他者否定のBタイプが他者肯定のAタイプに変われるか

6 破壊工作は、何故起こるのか
1) 夢破壊者の利害得失

 破壊工作は、何故起こるのか。その答えの一つが自分の「利害得失」である。自分の立場、地位、身分などが危うくなること、自分の利益を失う可能性があること、求める欲求を満たされなくなる危険性があること、厳しい責任を取らされる可能性があること、自分の永年の夢実現が危機的状態になること等が動機となって、破壊工作が行われる。破壊工作は、裏切り、騙し、責任回避、責任転嫁などさまざまな方法で実行される。

2) 夢破壊者の原体験の影響
 夢破壊者の中に、厳しい失敗体験、私利私欲優先の家族環境、歪んだ幼児期教育、親の愛情を受けられなかった残酷な生活体験などの原体験を持っている人物が多い。その人物とはB1である。

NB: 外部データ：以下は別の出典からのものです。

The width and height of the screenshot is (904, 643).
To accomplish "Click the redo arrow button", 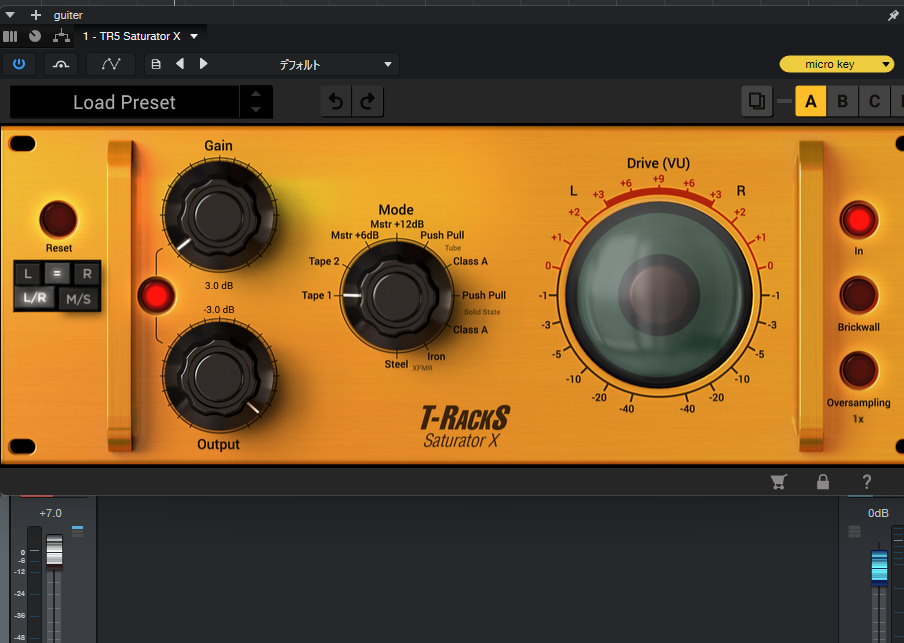I will click(368, 102).

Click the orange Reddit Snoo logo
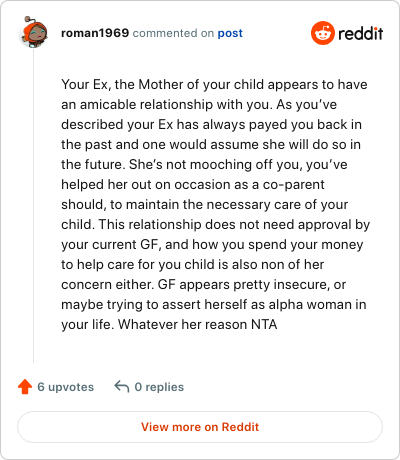(x=322, y=33)
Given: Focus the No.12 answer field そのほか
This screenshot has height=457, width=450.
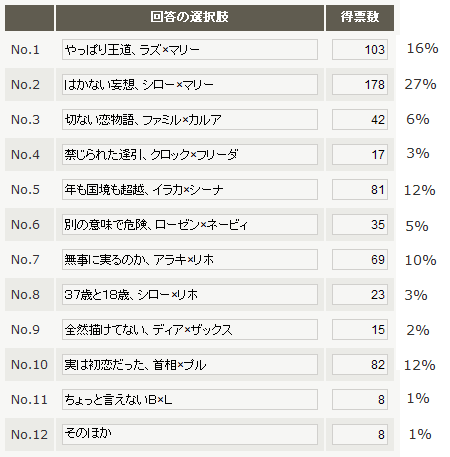Looking at the screenshot, I should [190, 435].
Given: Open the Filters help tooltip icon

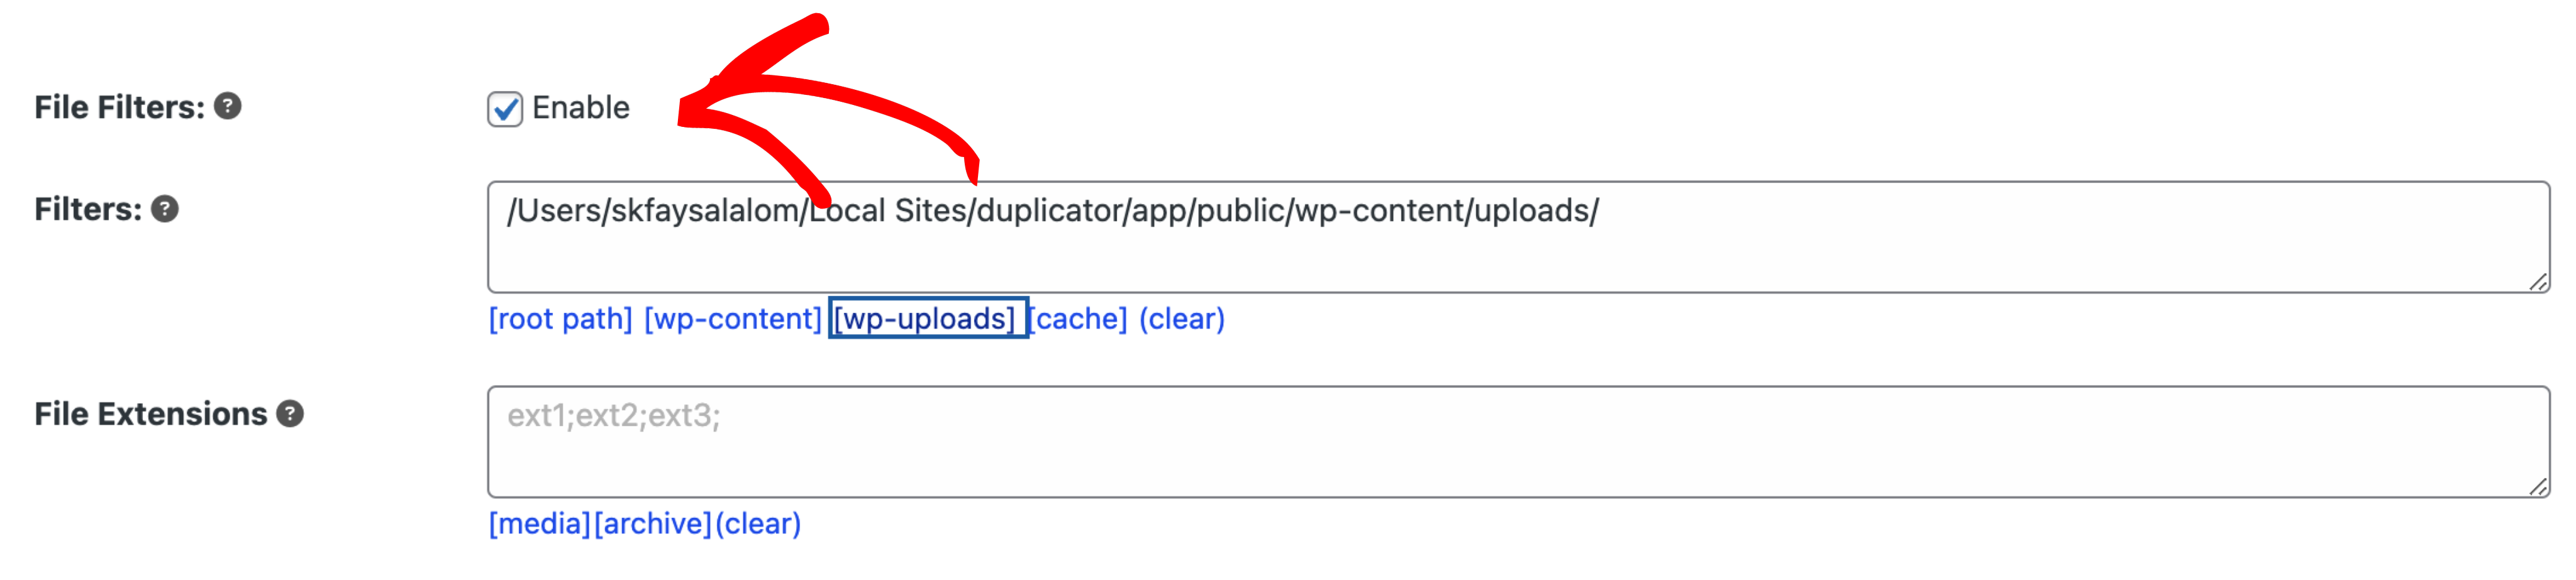Looking at the screenshot, I should pos(165,209).
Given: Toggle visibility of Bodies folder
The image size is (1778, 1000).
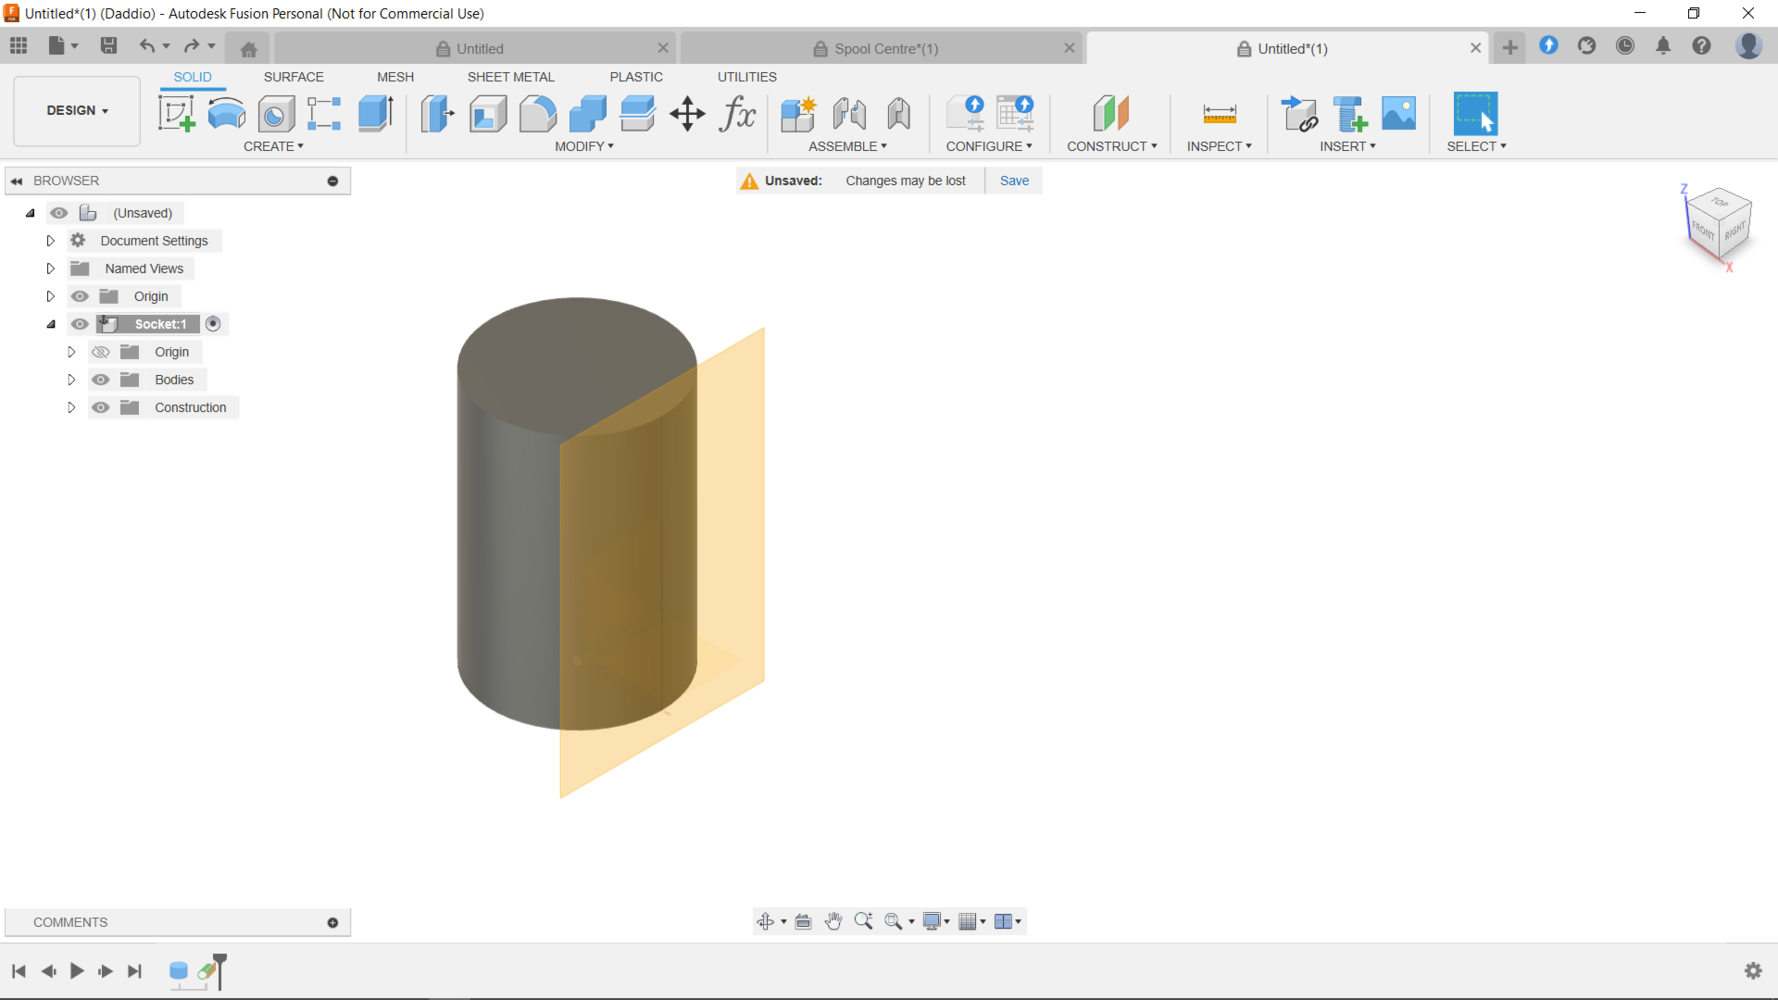Looking at the screenshot, I should [x=101, y=380].
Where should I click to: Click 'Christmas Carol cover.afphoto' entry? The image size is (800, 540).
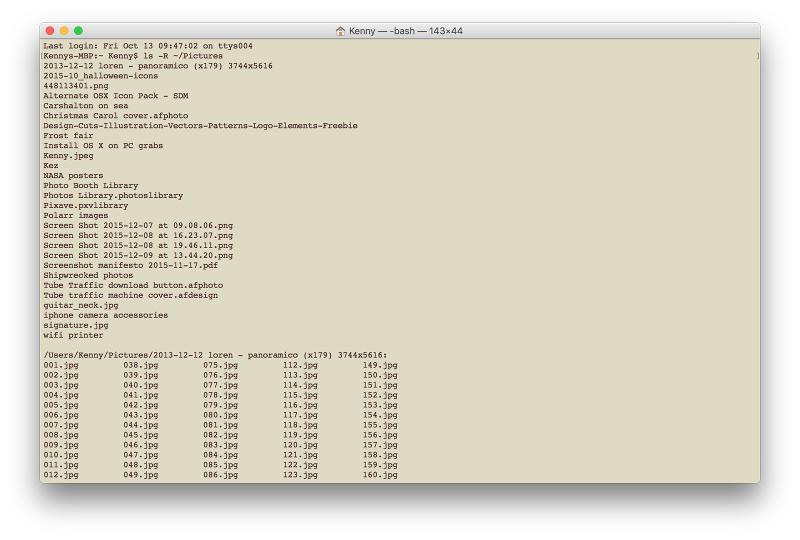[x=115, y=116]
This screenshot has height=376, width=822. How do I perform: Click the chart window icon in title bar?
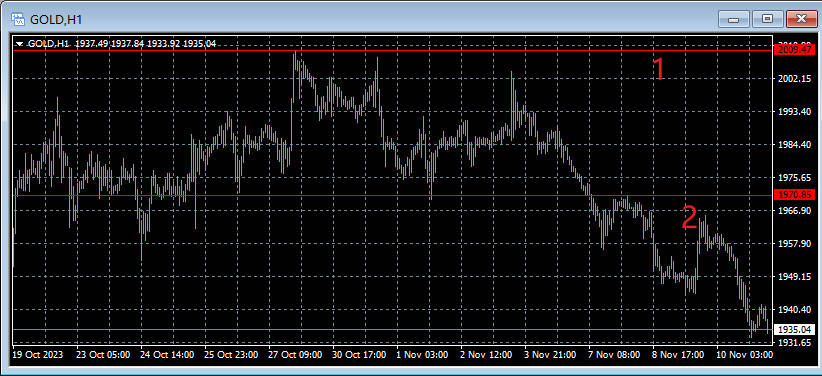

 B1はそれらを隠す傾向がある。隠すだけではない。他者に影響力を持つパワーを行使できる地位に就いた時、過去の原体験を清算するかの様に自分の利害得失のために平然と平気で他者のプロジェクトなどに破壊工作を行う。

 B1は他者を蹴落として成功を遂げた体験を持っていたとしても、他者の協力を受けて自らの実力で勝ち取った真の成功体験(英雄体験)は持っていない。

3) 夢破壊者の非目的の動機とは
 夢破壊者の中に上記の様な動機を持たず「破壊」すること自体を動機とする所謂「非目的動機」の破壊者が存在する。この場合は、精神病、精神性疾患、躁警病などを患ったDタイプの人物に多い。他者を精神的に傷めつけたり、苛めたり、攻撃することに快楽を覚え、カタルシスを求めたりする。この非目的動機は意外に組織内で蔓延する場合がある。

 この「理由なき反抗」「動機なき破壊」は始末が悪い。最初は動機がなかなか見つけられないので夢破壊者の破壊工作を防ぐのが極めて困難になる。この問題は今のところ悪夢工学が対応し難い領域の課題である。

4) 夢破壊者の夢実現が動機あるか
 夢破壊者が「夢」を持っている場合といない場合とで破壊工作の動機と如何に関連するかどうかを考えてみたい。これは、以下のことを意味する。夢を持っているなら他者の夢の重要性は分かるはず。だから夢を持っている人物は夢破壊者にはならないという仮説が成り立つかどうかということである。一方夢を持っていない人物は夢破壊者になるかどうかということである。

 夢を持っている場合、その人物がB1であれば、自分の「夢」を大事にする。しかし他者と共に、会社と共に、国と共に夢を実現させる気など初めから持っていない。自分の夢さえ実現できれば、人はどうでもよい。従って夢の保有と破壊工作の有無は関係ない。